SQL Server Availability Groups have been around for a while. A lot of organizations are still in the process of implementing them as they upgrade their database platforms to the latest version of SQL Server. As more and more organizations move away from older versions and into the newer ones, Availability Groups will become much more common. And with the Basic Availability Groups feature made available starting with SQL Server 2016 Standard Edition, it will eventually become a viable replacement for the already deprecated Database Mirroring feature.
In the first installation in this series, I talked about how Active Directory Domain Services (ADDS) authentication and replication affect a SQL Server Availability Group implementation in a disaster recovery (DR) site. As a follow-up to that blog post, here’s another thing that you need to consider: Domain Name System or DNS. The reality is that client applications need to know where the database server is in order to properly connect to it. Since computers locate each other via IP addresses, we humans need a way to translate those IP addresses in a more simple way. Think names-for-codes.
Active Directory-integrated DNS Zones
When an Active Directory domain controller is initially setup and configured, an administrator has the option to configure DNS along side it. This makes it easy to store DNS zones inside ADDS. As a side-effect, when the ADDS database gets replicated across all of the domain controllers, the data in the DNS zones gets replicated with it. This eliminates the need for a separate replication mechanism for the DNS zone records.
Now, we’ve already covered the default replication frequency of ADDS and how that affects authentication of client computers and user accounts in a DR site. We don’t really have to worry about the Availability Group Listener Name getting replicated to the domain controller on the DR site so long as it does get properly replicated. Besides, I doubt that you will keep changing your Availability Group Listener Name every day.
More Than One Virtual IP Address
The key thing to remember with the ADDS replication is that you only deal with one record associated with the Availability Group Listener Name. But what about the corresponding DNS record? In a multi-subnet failover cluster much like when you stretch your cluster between your production and DR sites, you will have more than one virtual IP address. That’s mainly because your network administrators hate the idea of the additional overhead associated with managing a stretched VLAN. Windows Server 2008 introduced support for multi-site (also called multi-subnet or geographically dispersed) failover clusters – the ability to have multiple virtual IP addresses assigned to a failover cluster and all the cluster resources running on top of it. The number of virtual IP addresses that can be assigned to a virtual network name can be as many as the number of network subnets that the failover cluster will stretch over to.

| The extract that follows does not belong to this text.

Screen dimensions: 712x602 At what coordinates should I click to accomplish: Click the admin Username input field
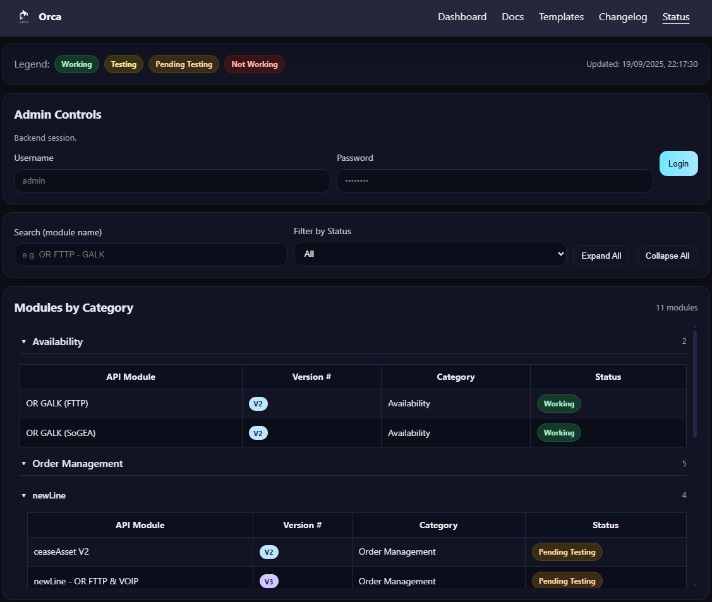(172, 180)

The default behavior of the virtual network name is to register the DNS entry associated with the network subnet that is currently hosting the resource. Let’s use some examples to illustrate this point for a multi-subnet virtual name resource. I’m using this screenshot from the article I wrote on MSSQLTips a few years back for installing SQL Server 2012 failover clustered instance (same concept applies to an Availability Group Listener Name.)
Notice the IP addresses available for configuration – 172.16.0.113 and 192.168.0.113.

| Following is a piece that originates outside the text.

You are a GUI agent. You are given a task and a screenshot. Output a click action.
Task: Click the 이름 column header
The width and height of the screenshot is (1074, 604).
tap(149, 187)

In Windows Server 2008 and Windows Server 2008 R2, after the configuration, when the 172.16.0.113 virtual IP address is initially brought online, it will register the IP-to-virtual name mapping to the nearest DNS server available to it. Even when the DNS zone gets replicated to the DR site, only the 172.16.0.113 virtual IP address will be registered to all of the DNS servers in the network. The only time that the 192.168.0.113 virtual IP address will be registered on the DNS server (and eventually get replicated to all of the DNS servers on the network) is when it is brought online on the same network subnet as the node hosting it.
With Windows Server 2012 and higher, the behavior is quite different. Both virtual IP addresses will be registered to the nearest DNS server regardless of which one is online. The DNS replication process will take care of replicating the DNS records to all of the DNS servers in the network, including the ones in the DR site.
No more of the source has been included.